* Exercise directions
Below are records; please write out exactly the lines from the first line through the line containing "938x465 pixels.", with no pictures.

* Given records
>>>

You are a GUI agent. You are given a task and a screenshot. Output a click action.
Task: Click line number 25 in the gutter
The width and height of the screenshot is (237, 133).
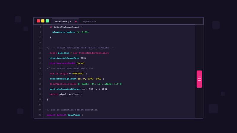click(x=40, y=115)
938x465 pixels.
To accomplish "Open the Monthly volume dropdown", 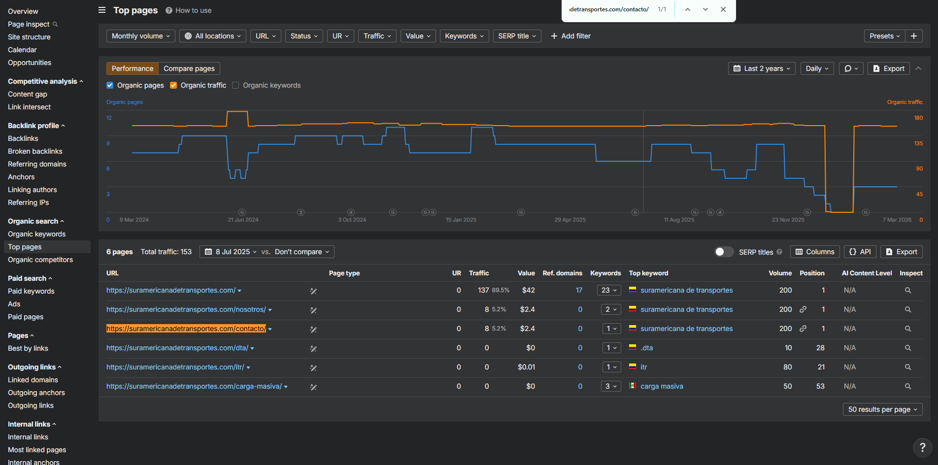I will 140,36.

<<<

* Answer section
You are a GUI agent. You are given a task and a screenshot. Output a click action.
Task: Click line number 25 in the gutter
The width and height of the screenshot is (237, 133).
click(x=40, y=115)
938x465 pixels.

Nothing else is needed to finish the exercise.